What The New Federal Maps Show
The National Centers for Environmental Information and the Storm Prediction Center have released updated annual-probability maps for two windows, a 70-year period (1955–2024) and a 30-year period (1994–2024), that show darker, higher-probability shading extending into central and eastern parts of the United States and into parts of Wisconsin, according to NCEI. The maps estimate the chance that a tornado, damaging wind or significant hail will occur within roughly a 25-mile radius of any point, and the newest shading shows a noticeable eastward shift compared with older climatologies.
What It Means For Wisconsin
The refreshed imagery, and expert read of the data, indicate a modest rise in long-term odds for parts of the Badger State. Reporting by FOX6 highlights that over the 30-year window the probability of any tornado has nudged upward and that weaker tornadoes have become somewhat more frequent. FOX6's interpretation of the climatology shows a 70% to 80% probability of severe wind at or above 60 mph for parts of southwestern Wisconsin, roughly a 50% to 60% probability in the southeast, and an increase in the chance of hail at or above 0.5 inches into the 80% to 90% range. Those numbers describe long-term climatology, not the odds for any particular day.

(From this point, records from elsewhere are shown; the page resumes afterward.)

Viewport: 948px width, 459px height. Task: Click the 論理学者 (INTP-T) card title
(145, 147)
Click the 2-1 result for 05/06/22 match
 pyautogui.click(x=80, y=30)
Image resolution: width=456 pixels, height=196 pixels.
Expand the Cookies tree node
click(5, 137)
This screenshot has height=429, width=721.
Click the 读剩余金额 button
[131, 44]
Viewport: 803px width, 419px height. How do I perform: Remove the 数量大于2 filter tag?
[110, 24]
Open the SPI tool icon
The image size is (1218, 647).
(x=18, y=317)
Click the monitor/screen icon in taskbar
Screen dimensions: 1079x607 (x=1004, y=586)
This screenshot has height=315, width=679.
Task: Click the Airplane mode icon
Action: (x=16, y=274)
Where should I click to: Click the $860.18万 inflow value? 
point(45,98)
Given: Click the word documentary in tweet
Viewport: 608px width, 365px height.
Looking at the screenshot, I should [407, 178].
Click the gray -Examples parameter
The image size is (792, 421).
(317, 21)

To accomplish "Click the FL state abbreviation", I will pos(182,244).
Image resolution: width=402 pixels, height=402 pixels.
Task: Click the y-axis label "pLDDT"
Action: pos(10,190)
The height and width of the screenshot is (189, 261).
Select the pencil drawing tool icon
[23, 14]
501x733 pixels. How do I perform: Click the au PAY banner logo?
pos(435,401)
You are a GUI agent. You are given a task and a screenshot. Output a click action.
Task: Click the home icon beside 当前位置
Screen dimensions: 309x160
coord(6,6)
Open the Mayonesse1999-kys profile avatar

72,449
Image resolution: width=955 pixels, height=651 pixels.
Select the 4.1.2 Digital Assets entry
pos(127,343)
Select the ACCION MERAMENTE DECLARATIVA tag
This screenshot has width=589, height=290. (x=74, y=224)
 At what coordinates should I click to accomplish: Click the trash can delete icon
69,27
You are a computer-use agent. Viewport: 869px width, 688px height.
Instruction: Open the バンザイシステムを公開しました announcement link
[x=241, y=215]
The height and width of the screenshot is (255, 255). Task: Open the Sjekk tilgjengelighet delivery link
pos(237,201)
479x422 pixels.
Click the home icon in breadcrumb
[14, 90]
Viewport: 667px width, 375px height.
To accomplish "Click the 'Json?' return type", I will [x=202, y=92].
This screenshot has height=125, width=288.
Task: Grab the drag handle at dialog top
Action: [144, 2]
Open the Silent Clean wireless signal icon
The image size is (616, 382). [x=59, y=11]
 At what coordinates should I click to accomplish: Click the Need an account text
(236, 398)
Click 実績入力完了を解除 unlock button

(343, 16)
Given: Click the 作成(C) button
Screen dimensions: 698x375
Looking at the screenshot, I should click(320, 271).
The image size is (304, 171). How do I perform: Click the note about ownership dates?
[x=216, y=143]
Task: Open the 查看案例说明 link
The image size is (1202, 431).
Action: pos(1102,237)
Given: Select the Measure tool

Scientists See A Broader Eastward Trend
The new maps slot into a larger pattern researchers have been tracking: tornado activity has shifted in recent decades away from parts of the central Plains and toward the lower Ohio Valley, the Deep South and portions of the Midwest, with a growing share of events occurring outside the traditional spring peak, according to coverage of recent studies by Weather.com. Scientists caution that reporting practices, natural variability and possible climate influences all play a role, so the maps are best read as a fine-tuning of historical odds rather than a simple, one-cause verdict. For Wisconsin, the practical effect is a longer season of concern and more frequent damaging wind and hail events, even if violent tornadoes remain relatively uncommon.
How To Prepare
Officials say the smart response is practical preparedness: update plans, review local shelter options and treat severe-weather readiness as a year-round habit, not a once-a-spring chore. The National Weather Service recommends having a clear shelter plan, an emergency kit, multiple ways to receive warnings and moving to the lowest interior room or a basement during a tornado warning, per guidance from the National Weather Service. Communities with a large number of mobile homes or older housing stock are urged to pay special attention to where neighbors and residents will go when high wind and hail threaten.
Maps that change slowly can still carry big practical consequences. These updated NCEI and SPC images give Wisconsin officials and homeowners new data to factor into building, sheltering and emergency plans. Keep an eye on local forecasts and heed warnings, because climatology can sketch the odds, but daily forecasts and watches tell you when it is time to act.